Harry raised both arms above his head, hands joined, and conscientiously stretched; then he placed his hands behind his neck and tilted his head backwards as far as he could, his eyes still tightly shut, his back arching slightly from the surface he had been sitting against.

“I'm really cold!”

“Really?” Harry distractedly asked.

“Yes.”

“Well, I'm not.”

His reply seemed to have disconcerted Daphne, for it was several seconds before she spoke up again.

“Excuse me,” she said, sounding quite vexed, “I'm only wearing my shirt and underwear, I'm still dripping wet from the river we crossed, therefore I'm cold.

“And I don't have my wand with me,” Harry crossly retorted. “So there's nothing I can do for you at the moment.”

He had finished stretching; his limbs were fully under his control once more, and his headache had considerably subsided. Harry got his legs under him and carefully straightened up to his full height, and only then did he risk opening his eyes again.

The world was a light, mostly green blur. Squinting, he managed to make out Daphne's pale body sprawled on the ground, several feet ahead of him. Directly in front of him, a small glassy object that caught the sunlight was tangled into the long blades of grass. Harry took two steps forward and swooped down, picking it from the grass - it was his glasses.

He sighed in relief as his vision cleared, and immediately scanned the clearing for signs of his wand; but it was nowhere to be seen. Daphne was curled up in foetal position, her arms covering her blonde head, her bare legs folded almost to her chest. Her damp shirt stuck to her skin, as did the fine material of her knickers, the pale flesh of her round buttocks visible through the soaked-through white cotton imprinted with little blue rosebuds. Harry blinked and willed himself to keep his gaze attached to the back of her neck.

“Here, come on, Greengrass,” he said as he gently tugged on one of her arms. “Get up, we need to get out of here.”
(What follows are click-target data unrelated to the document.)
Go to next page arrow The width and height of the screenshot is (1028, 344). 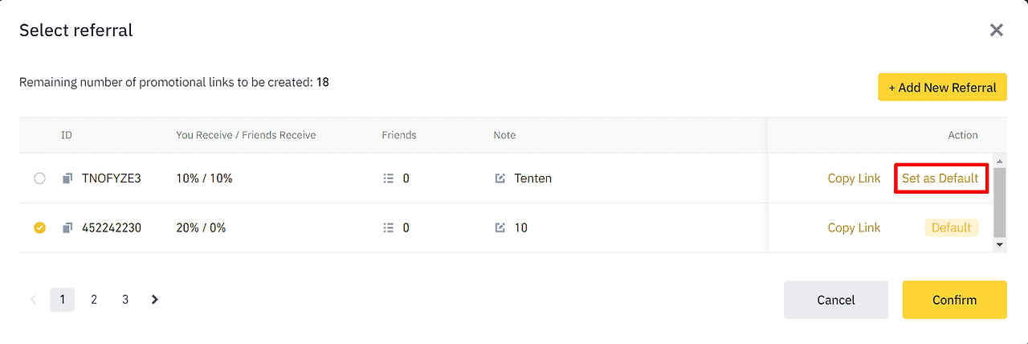155,300
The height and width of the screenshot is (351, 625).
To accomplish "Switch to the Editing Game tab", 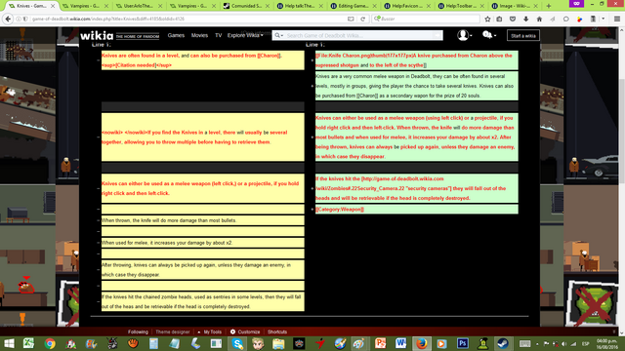I will click(x=354, y=6).
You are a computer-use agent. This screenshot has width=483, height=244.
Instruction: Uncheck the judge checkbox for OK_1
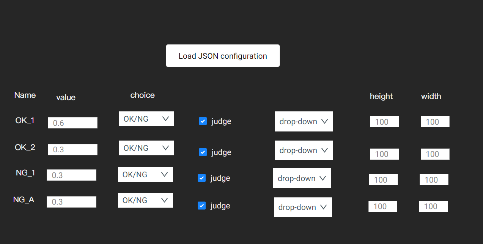[x=203, y=121]
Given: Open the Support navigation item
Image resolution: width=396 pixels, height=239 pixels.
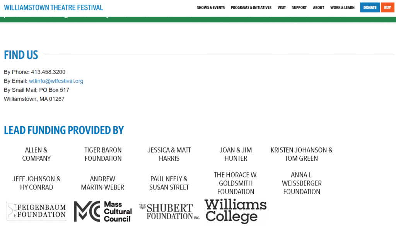Looking at the screenshot, I should 299,8.
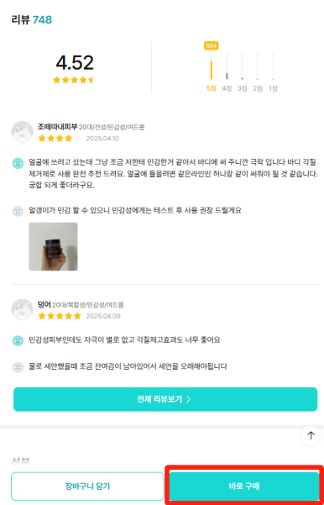Click the 전체 리뷰보기 button
The height and width of the screenshot is (505, 324).
click(x=165, y=399)
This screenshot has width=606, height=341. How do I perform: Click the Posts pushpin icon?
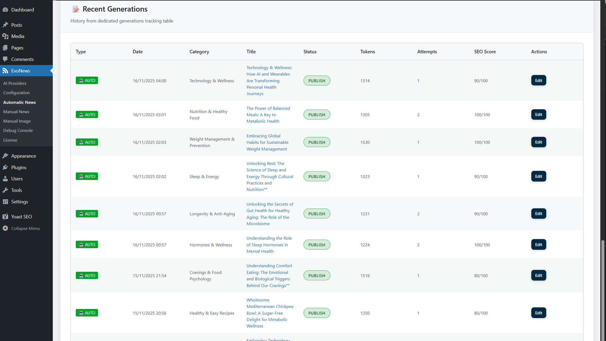5,25
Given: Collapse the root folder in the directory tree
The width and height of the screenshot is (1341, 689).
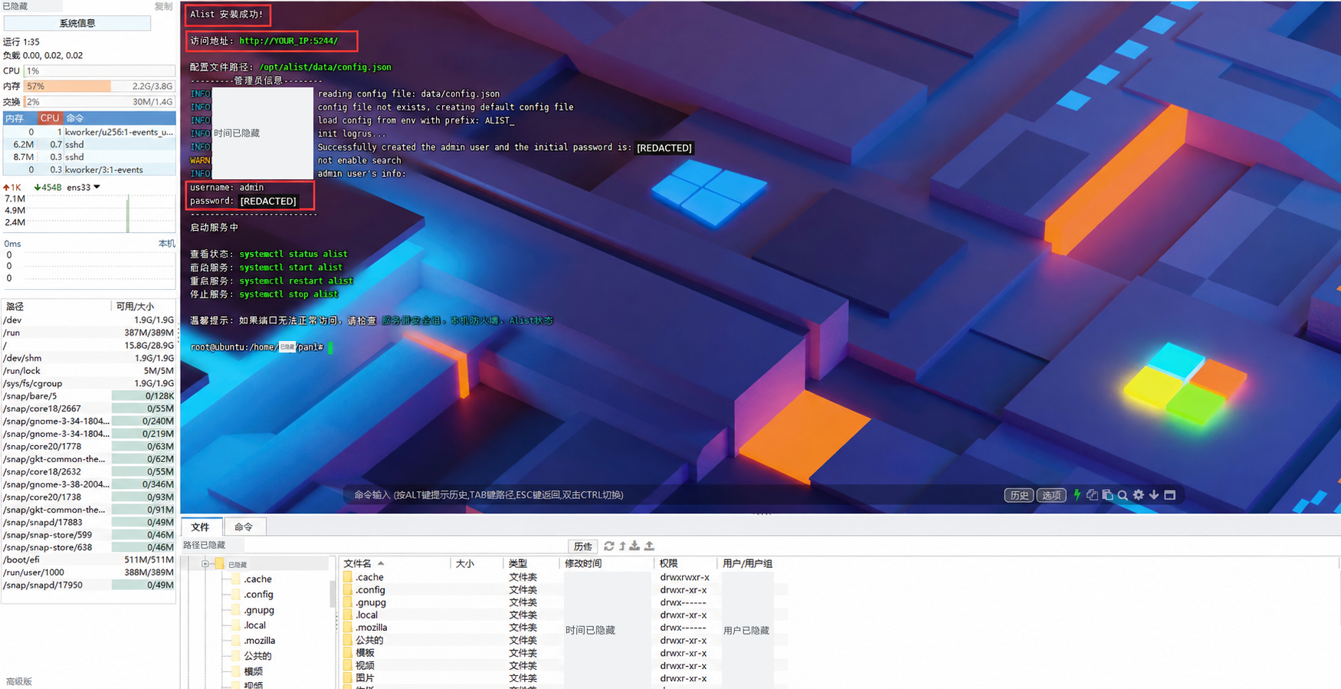Looking at the screenshot, I should click(x=205, y=564).
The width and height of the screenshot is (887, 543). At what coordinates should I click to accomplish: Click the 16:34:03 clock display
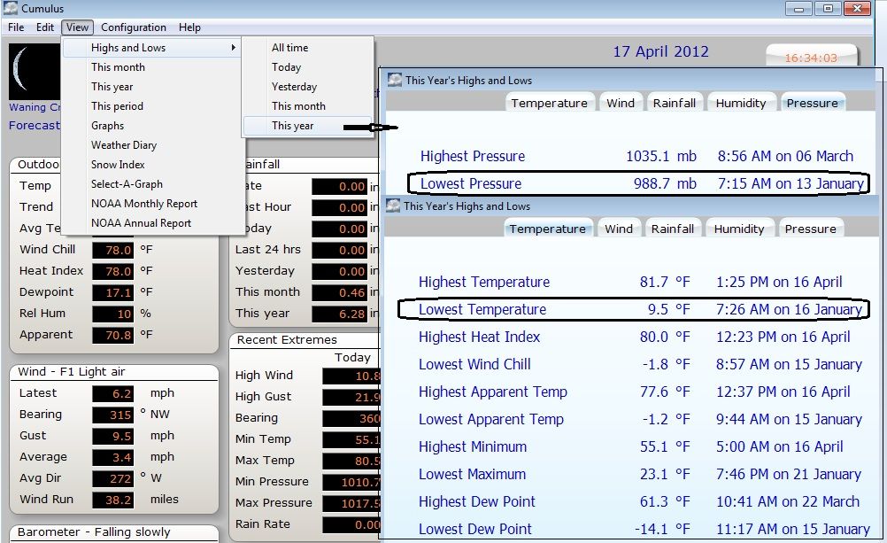[810, 58]
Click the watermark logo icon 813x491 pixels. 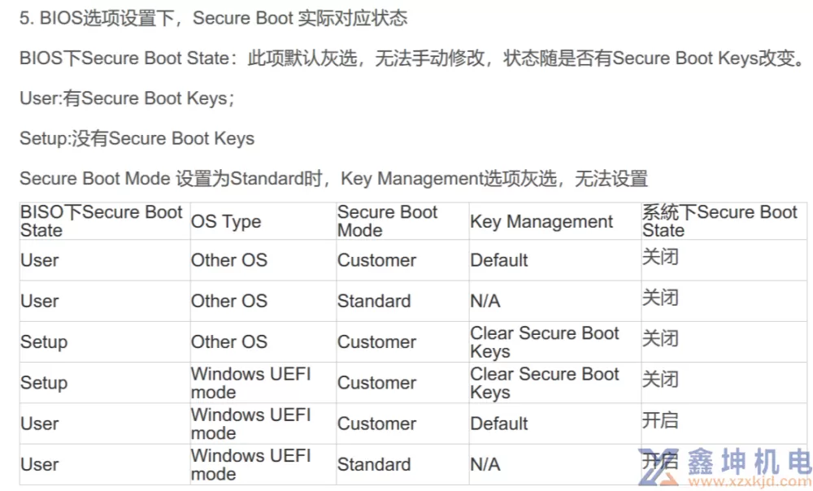(658, 467)
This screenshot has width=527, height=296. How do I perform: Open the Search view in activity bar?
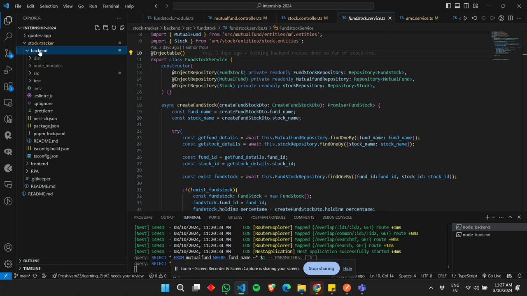[x=8, y=37]
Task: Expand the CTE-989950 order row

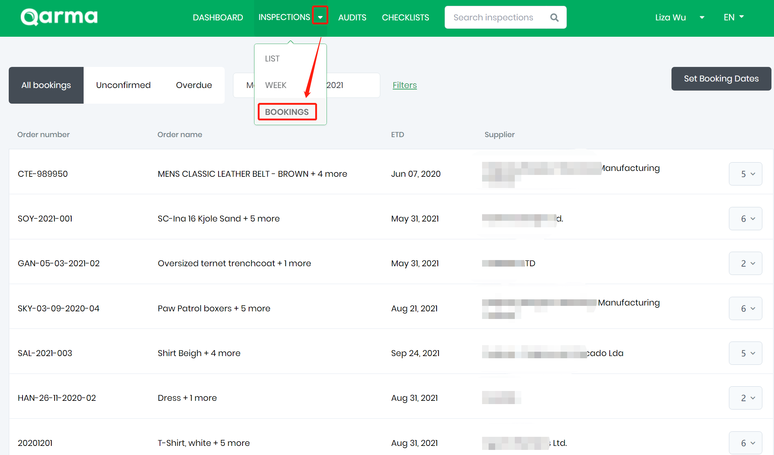Action: (x=745, y=174)
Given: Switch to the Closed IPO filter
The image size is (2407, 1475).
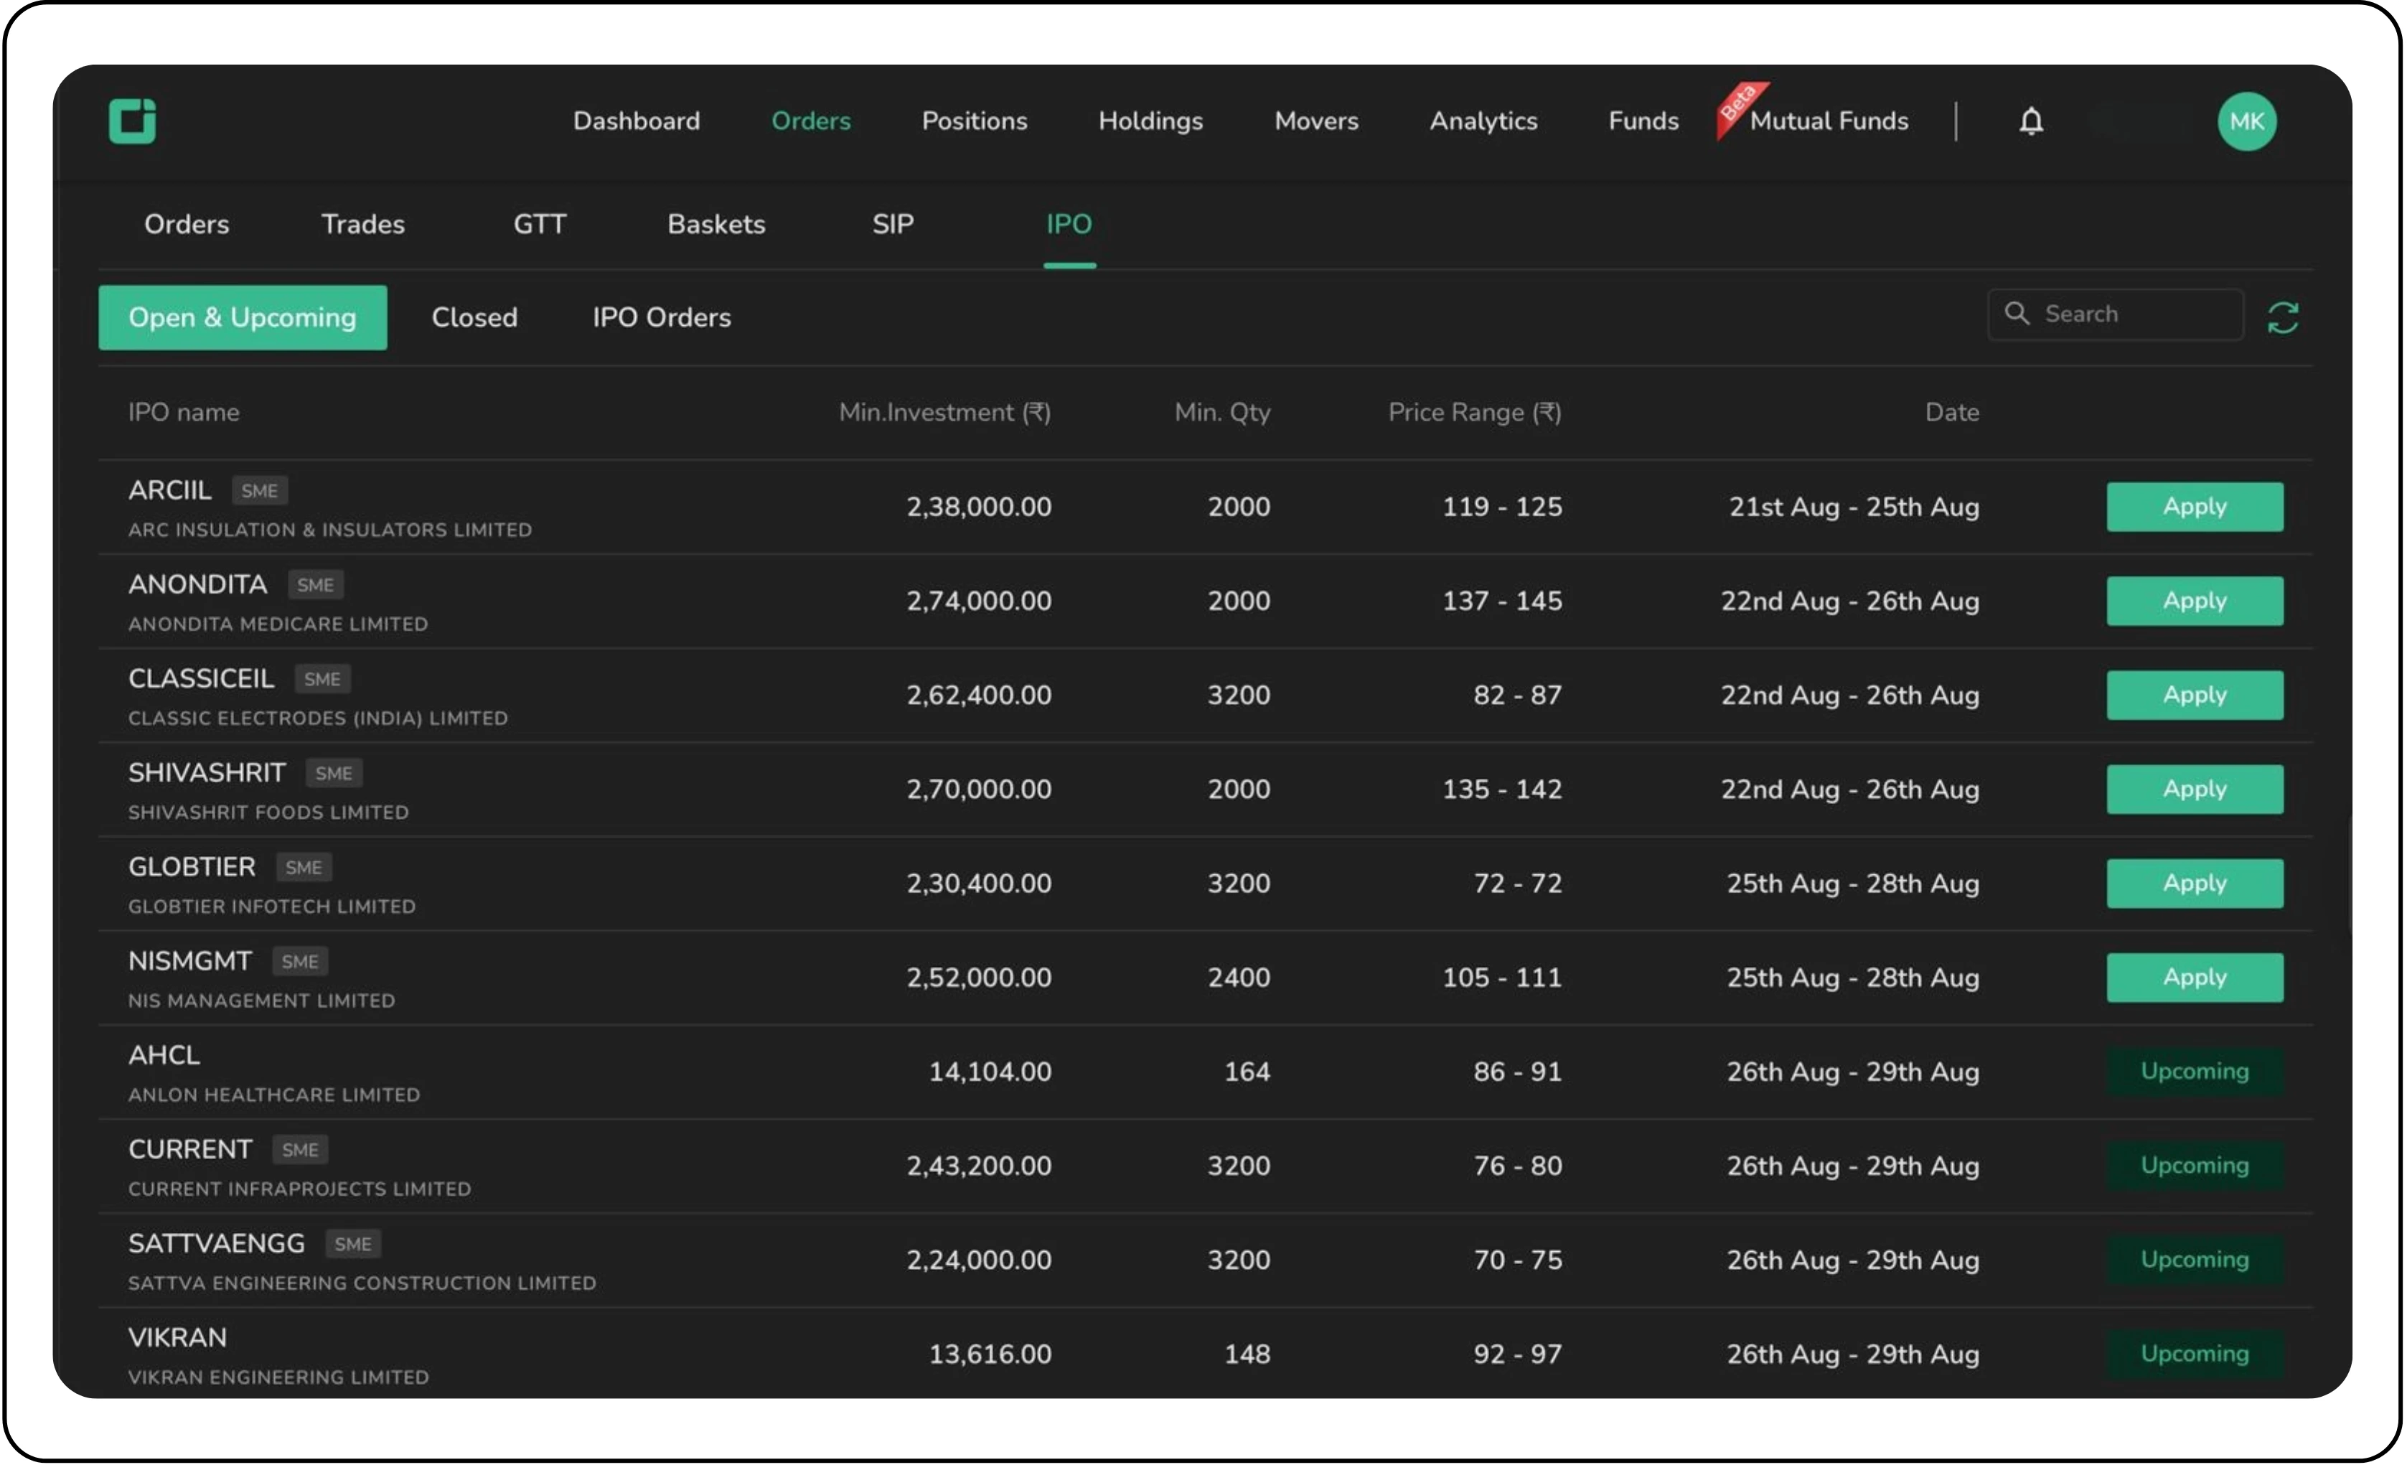Looking at the screenshot, I should 475,316.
She groaned, but resignedly unfolded her legs and lowered her arms - thus granting Harry an unimpeded view of her dark-brown bra and soft-curved figure, hardly hidden by the damp shirt clinging to her flesh; yet again Harry was forced to focus on her forehead - the motion exposing her pale face to the gold-green light.

“Ouch!” she cried out, covering her eyes again. “My head-”

“I know, a side-effect of the song, probably,” Harry said. “Here - get up, slowly… You don't need to open your eyes, I'm guiding you…”

“Where are we going?” Daphne asked as she stumbled next to him, one of her hands holding his tightly - which caused him to experience again the thrill of retrieving his sense of touch - while the other tugged self-consciously on the hem of her shirt in a futile attempt to cover her bare thighs.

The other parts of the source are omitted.